Colin had considered them thus, too, since he’d been taught they
were incorrect and, therefore, wrong.

Maybe there was a place for the imagination
in the world of scholarship.

Good God, what was he thinking?

The camera started its thunderous cranking
noise, drawing Colin’s attention out of the mire of confused
thoughts and into the reality of filmmaking He watched the scene
unfold with distaste.

“Look scared, Brenda!” Martin called through
his megaphone. “Jerry, keep that nasty expression on your face.
It’s perfect!”

Perfect, his eye, Colin thought grimly. This
whole enterprise was a travesty.

 

Brenda managed to snabble Colin that evening
after dinner. She was tired after a strenuous day’s work during
which she’d been kidnapped, carried off into an alien environment,
and made to don an Indian dress, complete with buckskin fringe and
beadwork, all of which Colin considered ethnically wrong, and set
to grinding corn—all for the sake of the Peerless Studio—but she
wanted to help Martin in any way she could. Therefore, she aimed to
fulfill her promise to try to civilize Colin.

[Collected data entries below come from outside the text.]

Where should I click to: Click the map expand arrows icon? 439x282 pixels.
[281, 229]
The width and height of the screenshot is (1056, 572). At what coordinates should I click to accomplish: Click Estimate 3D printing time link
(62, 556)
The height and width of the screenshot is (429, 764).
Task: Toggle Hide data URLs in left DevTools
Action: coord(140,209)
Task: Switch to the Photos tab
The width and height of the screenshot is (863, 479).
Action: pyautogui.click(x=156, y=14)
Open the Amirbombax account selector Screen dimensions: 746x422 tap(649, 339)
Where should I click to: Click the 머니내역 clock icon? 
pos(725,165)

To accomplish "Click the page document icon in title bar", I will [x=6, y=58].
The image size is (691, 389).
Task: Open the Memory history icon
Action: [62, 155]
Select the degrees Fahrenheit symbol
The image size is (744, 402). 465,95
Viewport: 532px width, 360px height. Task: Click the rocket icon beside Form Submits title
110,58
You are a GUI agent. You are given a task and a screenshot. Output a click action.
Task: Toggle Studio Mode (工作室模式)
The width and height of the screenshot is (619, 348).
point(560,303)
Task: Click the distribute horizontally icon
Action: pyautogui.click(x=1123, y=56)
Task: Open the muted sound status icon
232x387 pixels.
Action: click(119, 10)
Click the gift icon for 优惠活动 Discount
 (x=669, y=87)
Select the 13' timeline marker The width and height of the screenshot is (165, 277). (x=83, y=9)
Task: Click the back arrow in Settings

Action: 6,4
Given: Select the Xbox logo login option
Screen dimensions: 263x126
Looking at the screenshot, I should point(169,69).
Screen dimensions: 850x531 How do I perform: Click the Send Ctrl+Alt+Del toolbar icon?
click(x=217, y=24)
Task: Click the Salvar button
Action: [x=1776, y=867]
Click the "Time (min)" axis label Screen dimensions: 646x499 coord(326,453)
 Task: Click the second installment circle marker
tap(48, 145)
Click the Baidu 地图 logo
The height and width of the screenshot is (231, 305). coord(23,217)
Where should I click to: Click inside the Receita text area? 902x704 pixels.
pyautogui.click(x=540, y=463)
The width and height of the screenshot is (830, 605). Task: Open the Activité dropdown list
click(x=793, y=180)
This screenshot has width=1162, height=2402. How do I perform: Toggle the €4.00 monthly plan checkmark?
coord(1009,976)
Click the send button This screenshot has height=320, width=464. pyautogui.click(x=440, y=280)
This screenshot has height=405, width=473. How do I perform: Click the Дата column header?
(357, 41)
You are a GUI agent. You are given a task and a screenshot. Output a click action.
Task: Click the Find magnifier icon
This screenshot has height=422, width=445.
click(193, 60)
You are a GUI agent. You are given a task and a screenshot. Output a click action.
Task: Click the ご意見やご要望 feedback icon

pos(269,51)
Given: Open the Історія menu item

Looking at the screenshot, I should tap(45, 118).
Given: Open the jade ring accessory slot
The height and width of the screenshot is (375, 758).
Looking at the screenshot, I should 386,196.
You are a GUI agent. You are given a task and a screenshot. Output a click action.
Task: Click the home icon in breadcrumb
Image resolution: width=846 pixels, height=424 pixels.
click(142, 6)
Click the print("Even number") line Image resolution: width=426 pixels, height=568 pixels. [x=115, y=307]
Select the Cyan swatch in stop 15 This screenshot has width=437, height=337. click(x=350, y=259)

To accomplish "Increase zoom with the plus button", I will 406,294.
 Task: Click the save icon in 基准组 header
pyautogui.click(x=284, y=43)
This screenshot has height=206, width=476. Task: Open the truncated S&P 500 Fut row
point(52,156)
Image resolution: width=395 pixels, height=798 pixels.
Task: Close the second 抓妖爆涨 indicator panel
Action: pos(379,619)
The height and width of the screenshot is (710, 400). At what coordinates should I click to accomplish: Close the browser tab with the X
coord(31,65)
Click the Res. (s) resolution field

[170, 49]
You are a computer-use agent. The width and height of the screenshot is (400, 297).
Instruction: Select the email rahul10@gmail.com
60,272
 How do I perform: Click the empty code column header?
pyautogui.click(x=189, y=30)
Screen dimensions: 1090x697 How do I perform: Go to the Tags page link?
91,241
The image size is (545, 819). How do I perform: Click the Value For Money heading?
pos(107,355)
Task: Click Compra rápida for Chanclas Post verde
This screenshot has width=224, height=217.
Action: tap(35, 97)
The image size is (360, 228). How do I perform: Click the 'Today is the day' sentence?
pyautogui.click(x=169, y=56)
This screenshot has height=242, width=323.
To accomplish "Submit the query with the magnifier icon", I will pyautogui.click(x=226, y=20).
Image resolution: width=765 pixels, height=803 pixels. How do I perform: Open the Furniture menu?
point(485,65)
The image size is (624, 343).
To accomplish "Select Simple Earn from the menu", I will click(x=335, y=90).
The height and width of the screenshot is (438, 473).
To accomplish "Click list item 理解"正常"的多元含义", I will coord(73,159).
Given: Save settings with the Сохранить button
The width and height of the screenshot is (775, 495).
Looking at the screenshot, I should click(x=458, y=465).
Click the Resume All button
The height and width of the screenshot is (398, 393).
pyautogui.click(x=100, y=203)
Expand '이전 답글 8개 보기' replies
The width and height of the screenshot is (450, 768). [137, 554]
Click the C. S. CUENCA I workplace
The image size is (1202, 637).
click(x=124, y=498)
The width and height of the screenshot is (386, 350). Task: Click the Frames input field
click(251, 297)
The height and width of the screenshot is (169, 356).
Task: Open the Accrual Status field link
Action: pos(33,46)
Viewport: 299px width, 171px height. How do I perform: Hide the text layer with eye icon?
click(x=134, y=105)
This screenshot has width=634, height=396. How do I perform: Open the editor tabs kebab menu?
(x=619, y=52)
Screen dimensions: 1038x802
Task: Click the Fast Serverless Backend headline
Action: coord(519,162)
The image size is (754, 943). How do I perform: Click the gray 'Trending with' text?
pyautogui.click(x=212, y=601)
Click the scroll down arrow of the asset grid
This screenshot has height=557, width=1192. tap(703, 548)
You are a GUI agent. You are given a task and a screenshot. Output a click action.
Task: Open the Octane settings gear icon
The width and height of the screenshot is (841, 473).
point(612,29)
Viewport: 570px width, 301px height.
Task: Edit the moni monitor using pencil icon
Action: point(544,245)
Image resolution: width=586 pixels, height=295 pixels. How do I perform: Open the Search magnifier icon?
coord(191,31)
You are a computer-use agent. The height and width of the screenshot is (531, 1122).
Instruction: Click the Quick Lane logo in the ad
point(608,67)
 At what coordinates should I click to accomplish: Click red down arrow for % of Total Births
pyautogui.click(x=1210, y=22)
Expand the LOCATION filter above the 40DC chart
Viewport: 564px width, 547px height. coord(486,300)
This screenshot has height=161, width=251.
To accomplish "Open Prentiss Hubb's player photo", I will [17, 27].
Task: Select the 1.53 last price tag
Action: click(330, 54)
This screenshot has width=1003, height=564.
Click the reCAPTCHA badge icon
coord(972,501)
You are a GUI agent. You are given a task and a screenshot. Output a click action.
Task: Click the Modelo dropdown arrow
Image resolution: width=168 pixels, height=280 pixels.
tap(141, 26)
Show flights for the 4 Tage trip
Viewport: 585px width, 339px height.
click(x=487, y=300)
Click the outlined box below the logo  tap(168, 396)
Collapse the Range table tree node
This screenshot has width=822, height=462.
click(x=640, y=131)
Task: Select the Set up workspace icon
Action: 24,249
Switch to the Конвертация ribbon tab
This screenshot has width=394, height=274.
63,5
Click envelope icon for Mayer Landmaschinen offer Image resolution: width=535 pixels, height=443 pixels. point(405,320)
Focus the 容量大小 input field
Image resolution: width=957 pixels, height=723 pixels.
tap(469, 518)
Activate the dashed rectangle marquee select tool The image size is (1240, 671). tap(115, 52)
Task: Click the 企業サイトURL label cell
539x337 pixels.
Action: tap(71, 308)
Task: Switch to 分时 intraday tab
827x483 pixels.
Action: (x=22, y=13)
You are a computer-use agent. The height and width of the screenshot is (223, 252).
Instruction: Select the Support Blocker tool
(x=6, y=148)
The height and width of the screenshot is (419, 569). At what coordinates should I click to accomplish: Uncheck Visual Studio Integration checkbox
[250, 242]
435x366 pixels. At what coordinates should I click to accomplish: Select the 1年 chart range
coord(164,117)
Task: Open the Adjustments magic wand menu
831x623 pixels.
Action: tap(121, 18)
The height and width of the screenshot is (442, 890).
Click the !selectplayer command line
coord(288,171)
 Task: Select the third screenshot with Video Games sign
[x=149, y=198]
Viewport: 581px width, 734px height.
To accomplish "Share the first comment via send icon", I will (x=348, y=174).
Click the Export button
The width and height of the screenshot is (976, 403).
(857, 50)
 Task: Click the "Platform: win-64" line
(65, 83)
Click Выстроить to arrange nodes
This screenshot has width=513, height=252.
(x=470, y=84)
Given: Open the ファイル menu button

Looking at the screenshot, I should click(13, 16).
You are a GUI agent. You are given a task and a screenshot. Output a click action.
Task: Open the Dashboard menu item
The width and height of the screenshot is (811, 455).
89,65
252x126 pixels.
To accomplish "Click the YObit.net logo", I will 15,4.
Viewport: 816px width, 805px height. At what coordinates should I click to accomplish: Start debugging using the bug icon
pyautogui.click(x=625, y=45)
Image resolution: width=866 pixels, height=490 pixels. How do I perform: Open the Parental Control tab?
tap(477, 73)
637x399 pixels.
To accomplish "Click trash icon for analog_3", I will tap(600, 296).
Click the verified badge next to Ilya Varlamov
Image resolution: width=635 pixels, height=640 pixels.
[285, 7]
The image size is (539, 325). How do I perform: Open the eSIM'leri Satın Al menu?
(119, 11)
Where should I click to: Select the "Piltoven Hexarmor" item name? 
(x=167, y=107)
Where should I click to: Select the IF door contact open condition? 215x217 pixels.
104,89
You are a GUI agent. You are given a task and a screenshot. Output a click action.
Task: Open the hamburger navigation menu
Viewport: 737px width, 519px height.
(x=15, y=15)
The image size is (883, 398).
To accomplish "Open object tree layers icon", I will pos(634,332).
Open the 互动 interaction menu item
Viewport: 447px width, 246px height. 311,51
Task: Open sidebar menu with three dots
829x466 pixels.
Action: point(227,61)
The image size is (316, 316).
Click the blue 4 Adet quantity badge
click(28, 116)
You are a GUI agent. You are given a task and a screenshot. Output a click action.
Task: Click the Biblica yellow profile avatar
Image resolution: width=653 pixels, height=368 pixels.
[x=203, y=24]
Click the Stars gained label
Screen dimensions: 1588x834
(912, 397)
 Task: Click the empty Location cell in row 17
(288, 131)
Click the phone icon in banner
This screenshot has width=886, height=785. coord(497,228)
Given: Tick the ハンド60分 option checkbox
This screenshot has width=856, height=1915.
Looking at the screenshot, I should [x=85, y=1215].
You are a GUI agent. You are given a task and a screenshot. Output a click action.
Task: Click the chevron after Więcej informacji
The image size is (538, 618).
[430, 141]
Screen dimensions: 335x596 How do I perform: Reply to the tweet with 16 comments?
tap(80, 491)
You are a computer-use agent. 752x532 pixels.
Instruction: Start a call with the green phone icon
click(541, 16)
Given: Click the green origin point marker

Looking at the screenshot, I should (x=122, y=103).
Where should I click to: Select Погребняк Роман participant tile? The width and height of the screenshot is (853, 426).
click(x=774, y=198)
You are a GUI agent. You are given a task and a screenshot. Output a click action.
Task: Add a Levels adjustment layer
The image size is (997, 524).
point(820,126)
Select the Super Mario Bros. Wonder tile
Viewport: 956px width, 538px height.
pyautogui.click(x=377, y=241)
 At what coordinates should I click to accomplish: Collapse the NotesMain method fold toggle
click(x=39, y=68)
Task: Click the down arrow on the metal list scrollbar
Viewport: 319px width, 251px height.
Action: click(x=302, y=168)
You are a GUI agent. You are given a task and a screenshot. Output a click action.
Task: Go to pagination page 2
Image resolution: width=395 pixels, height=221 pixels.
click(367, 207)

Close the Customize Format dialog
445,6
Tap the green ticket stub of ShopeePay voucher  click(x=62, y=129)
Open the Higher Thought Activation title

It wasn’t an easy task. “Um, I think you’d
better reconsider that move, Colin,” she said, holding her
exasperation at bay with difficulty. What she really wanted to be
doing was sleeping, but she was at present in the parlor, trying to
teach the man how to play poker.

“Why?” He looked grumpy. No surprise
there.

She pointed at the cards in his hand, which
he was obligingly showing her—the only obliging thing he’d done
since they’d met—and explained, “You have two pairs. You don’t want
to discard one of either set in the hope that you’ll be dealt
something better because there’s no telling. That’s the sort of
optimistic play that ends up with people losing their shirts, not
to mention the family farm and everything else—and I know you don’t
have a family farm to lose. It’s a figure of speech.” She sighed
and told herself not to get sarcastic. “In poker, you’re better off
keeping what you have, if you have anything at all.”

His concentration was intense. Brenda
wondered if he was this conscientious whenever he set about
learning something new. Perhaps that’s what scholars were trained
to do, but it was rough on their teachers.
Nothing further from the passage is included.